Tasks to perform -
(1) Can you duplicate the passage of the book review starting with "I love a good" and going on through "on as well."?
(2) Do these statements agree with the book review: (a) Eric takes a job as secretary at a gentleman's club, (b) the reviewer got into the novel right away, and (c) the reviewer read a printed copy?

Text block -
────────────────
I love a good mystery. All the better when there are moments of suspense and when there are reveals one after the other. In A Pretender’s Murder by Christopher Huang, we get just that. Eric is, was, a soldier in the Great War, a war that he and millions of others are still reeling from seven years later. And as he pieces his life back together, he finds himself with a new job in a gentleman’s club as the secretary, the old one gone after a murder. And yet only weeks into Eric’s new position, he is faced with another one. And just as he had a hand in solving the previous one, he decides to take this one on as well.


Let me start off by saying that it took a little while before I got into the novel. This is probably because I am unused to the author’s style and thanks to it being an ARC there were a lot of editing and formatting issues that caught my attention more than what was happening on the page. That’s right, I received an advanced reader’s copy (a digital one, at that) in exchange for an honest review. And so here goes my review!
────────────────
Supplied data -

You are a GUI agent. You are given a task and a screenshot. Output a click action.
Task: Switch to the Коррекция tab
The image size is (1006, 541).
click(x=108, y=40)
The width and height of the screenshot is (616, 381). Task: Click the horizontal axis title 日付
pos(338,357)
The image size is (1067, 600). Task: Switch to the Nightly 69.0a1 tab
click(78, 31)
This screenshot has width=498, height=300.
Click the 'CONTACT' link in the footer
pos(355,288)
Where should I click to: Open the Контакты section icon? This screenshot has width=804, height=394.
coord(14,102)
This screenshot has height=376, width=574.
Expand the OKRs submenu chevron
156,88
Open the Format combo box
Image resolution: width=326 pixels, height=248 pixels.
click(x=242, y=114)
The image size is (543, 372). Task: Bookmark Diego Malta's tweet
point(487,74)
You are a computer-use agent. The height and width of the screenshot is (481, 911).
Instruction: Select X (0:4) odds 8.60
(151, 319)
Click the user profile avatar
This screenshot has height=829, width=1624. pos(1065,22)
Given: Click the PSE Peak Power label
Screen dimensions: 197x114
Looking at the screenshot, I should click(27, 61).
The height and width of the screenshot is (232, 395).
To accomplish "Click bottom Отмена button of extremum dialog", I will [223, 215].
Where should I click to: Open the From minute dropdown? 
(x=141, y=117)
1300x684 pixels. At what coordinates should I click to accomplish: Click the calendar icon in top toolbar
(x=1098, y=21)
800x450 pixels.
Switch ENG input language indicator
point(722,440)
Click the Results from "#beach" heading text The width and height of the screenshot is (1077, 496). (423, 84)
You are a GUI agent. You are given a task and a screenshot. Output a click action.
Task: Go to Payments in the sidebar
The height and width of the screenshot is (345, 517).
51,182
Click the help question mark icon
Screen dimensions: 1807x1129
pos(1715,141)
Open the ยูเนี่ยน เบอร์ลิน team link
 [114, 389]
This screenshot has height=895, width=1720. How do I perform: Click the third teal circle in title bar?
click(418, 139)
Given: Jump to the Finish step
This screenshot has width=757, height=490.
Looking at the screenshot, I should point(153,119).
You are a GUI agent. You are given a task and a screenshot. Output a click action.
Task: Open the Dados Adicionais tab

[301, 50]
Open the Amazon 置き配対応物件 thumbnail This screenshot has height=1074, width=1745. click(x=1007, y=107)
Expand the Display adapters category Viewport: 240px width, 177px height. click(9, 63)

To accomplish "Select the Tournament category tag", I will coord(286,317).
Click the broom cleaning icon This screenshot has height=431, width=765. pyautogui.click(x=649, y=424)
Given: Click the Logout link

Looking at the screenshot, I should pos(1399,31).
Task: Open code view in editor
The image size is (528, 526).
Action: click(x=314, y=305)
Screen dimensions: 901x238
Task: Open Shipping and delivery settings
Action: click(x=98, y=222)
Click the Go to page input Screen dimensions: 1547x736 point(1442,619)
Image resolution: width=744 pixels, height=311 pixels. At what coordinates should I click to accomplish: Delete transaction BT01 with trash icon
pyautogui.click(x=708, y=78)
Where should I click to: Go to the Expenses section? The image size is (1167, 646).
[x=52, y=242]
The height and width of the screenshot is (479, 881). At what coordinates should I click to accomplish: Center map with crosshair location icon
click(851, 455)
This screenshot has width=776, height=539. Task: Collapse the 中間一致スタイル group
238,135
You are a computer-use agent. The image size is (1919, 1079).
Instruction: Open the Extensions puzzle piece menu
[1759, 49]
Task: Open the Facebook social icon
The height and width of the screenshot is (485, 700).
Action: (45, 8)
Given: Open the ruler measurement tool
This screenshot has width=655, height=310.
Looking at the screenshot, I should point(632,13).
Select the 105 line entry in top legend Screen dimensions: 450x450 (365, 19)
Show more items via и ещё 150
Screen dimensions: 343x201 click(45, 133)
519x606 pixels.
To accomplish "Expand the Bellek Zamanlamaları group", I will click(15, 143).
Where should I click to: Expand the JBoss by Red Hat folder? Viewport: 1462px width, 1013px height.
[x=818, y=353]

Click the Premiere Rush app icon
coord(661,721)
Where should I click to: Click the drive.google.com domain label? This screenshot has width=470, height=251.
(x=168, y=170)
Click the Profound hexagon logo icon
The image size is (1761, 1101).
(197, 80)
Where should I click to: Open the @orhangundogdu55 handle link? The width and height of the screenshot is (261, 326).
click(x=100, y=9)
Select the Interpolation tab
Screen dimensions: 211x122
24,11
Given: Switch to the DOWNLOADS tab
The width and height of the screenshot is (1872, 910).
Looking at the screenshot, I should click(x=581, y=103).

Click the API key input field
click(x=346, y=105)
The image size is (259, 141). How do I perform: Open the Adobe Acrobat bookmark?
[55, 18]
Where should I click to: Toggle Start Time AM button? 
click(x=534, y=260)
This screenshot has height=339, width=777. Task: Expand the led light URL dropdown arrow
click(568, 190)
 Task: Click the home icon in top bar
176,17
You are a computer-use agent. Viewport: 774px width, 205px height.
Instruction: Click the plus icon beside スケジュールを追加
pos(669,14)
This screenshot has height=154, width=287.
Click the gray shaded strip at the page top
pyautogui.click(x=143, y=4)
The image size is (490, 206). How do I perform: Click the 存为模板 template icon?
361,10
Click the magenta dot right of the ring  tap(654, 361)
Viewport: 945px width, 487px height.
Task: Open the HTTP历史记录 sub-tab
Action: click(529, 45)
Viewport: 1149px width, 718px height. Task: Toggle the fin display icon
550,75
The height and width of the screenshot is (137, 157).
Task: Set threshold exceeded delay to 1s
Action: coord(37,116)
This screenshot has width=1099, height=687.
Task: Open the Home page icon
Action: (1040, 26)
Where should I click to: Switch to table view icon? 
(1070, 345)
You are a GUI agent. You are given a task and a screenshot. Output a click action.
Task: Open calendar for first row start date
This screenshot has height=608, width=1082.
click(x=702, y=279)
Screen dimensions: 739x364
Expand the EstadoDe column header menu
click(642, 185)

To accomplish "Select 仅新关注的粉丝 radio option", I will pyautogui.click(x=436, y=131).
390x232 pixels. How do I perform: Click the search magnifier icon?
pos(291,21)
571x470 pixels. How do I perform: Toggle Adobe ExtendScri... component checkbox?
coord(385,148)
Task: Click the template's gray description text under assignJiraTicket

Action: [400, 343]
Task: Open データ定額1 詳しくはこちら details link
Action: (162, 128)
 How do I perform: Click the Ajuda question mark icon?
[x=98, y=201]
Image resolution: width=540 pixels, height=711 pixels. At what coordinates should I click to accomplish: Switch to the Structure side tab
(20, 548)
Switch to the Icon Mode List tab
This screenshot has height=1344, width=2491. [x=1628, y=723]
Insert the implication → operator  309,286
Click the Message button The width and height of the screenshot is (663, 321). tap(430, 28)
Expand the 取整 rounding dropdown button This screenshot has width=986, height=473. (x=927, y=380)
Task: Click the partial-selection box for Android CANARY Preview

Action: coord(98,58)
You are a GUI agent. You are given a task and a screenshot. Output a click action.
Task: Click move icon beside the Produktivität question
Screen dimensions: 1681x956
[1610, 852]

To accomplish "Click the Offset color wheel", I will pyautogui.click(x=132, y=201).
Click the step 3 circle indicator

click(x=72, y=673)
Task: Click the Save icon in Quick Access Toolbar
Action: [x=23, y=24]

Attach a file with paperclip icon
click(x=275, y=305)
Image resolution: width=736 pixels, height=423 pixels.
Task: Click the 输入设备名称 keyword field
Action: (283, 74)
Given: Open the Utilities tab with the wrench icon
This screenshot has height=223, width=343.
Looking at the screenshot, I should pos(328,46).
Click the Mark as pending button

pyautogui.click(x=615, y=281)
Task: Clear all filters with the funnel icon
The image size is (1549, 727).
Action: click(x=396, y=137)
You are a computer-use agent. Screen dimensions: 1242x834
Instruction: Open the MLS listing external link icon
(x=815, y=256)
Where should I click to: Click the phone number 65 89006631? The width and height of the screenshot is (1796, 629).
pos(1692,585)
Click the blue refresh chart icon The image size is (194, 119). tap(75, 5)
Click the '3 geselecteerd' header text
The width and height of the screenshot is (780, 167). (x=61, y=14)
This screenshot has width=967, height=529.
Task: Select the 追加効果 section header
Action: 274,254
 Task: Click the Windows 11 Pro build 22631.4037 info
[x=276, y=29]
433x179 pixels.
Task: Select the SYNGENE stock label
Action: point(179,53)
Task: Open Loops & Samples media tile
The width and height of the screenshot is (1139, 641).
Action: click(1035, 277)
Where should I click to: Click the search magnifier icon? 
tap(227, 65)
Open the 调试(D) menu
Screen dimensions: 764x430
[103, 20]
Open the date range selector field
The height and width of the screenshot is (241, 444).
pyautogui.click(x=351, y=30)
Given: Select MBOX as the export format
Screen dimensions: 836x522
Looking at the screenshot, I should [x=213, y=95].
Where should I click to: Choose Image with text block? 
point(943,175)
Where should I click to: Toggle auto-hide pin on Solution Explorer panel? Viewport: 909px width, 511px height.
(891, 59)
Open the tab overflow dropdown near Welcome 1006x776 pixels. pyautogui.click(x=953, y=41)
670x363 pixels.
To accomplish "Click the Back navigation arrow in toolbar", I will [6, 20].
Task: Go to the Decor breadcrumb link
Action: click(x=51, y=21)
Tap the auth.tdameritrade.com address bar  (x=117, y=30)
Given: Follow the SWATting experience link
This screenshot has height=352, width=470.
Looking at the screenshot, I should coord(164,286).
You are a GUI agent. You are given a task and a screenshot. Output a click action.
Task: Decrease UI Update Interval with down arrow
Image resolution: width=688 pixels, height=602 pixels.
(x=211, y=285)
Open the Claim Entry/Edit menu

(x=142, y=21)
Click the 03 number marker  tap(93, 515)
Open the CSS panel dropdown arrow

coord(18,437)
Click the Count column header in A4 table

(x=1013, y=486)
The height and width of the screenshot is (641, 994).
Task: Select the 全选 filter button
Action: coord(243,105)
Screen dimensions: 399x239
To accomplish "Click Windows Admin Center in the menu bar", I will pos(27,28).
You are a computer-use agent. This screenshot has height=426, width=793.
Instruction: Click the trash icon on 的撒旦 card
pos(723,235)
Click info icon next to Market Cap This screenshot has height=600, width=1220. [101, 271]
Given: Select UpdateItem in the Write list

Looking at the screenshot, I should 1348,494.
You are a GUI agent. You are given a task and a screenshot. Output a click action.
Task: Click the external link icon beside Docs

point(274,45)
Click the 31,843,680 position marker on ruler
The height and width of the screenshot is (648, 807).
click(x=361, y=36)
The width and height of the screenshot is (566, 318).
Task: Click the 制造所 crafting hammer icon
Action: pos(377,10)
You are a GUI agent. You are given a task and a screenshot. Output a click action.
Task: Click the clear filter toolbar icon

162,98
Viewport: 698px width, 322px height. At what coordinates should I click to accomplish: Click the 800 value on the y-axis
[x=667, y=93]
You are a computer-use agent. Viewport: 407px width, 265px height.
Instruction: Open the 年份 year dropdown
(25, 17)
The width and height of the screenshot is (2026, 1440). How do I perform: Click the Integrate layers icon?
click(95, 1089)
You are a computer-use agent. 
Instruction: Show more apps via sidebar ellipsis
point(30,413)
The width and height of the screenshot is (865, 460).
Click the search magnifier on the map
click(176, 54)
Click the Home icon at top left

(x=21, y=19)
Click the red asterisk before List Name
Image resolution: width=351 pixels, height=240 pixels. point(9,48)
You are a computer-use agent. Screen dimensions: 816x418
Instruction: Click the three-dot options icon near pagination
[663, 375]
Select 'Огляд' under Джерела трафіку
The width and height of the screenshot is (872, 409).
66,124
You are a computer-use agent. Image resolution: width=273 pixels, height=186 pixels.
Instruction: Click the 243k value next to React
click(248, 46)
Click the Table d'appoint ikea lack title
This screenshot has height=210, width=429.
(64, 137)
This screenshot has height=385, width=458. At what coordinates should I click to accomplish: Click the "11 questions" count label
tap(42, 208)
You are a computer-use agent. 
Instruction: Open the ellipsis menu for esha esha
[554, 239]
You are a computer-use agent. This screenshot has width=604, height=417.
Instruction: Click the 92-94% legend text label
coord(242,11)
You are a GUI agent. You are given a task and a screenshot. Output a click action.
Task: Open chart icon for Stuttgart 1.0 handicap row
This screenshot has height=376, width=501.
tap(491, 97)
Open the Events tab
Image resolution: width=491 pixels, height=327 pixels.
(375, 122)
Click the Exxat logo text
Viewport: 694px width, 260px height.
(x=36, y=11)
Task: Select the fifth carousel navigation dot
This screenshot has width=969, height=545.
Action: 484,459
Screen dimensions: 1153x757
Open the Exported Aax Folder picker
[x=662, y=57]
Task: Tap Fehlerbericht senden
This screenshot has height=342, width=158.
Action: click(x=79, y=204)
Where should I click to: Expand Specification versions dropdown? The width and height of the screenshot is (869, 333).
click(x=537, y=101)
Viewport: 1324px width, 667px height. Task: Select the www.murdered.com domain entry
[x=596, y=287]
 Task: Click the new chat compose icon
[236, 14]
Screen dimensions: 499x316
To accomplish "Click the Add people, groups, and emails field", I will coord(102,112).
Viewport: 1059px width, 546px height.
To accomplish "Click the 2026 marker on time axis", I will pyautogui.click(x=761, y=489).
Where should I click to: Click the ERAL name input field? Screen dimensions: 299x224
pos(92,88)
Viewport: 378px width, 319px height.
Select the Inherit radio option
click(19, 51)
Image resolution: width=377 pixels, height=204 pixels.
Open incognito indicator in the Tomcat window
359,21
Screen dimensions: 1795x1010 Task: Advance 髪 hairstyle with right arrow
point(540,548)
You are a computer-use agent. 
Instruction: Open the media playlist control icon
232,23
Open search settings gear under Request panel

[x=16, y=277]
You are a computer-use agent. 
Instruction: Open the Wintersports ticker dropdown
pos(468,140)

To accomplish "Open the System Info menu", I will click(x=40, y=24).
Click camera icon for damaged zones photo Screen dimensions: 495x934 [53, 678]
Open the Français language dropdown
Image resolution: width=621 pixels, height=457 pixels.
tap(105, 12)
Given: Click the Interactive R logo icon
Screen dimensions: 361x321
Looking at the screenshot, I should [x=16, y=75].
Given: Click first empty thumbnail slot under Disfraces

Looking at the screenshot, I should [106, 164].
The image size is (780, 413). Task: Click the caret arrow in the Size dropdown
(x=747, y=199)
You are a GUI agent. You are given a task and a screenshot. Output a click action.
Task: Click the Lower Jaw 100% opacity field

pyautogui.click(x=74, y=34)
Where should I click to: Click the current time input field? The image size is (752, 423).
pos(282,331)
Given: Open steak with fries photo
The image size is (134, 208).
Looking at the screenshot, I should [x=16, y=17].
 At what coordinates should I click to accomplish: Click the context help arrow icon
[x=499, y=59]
────────────────
Outputs -
(1)
I love a good mystery. All the better when there are moments of suspense and when there are reveals one after the other. In A Pretender’s Murder by Christopher Huang, we get just that. Eric is, was, a soldier in the Great War, a war that he and millions of others are still reeling from seven years later. And as he pieces his life back together, he finds himself with a new job in a gentleman’s club as the secretary, the old one gone after a murder. And yet only weeks into Eric’s new position, he is faced with another one. And just as he had a hand in solving the previous one, he decides to take this one on as well.

(2)
(a) Yes: "he finds himself with a new job in a gentleman’s club as the secretary"
(b) No: "it took a little while before I got into the novel"
(c) No: "I received an advanced reader’s copy (a digital one, at that)"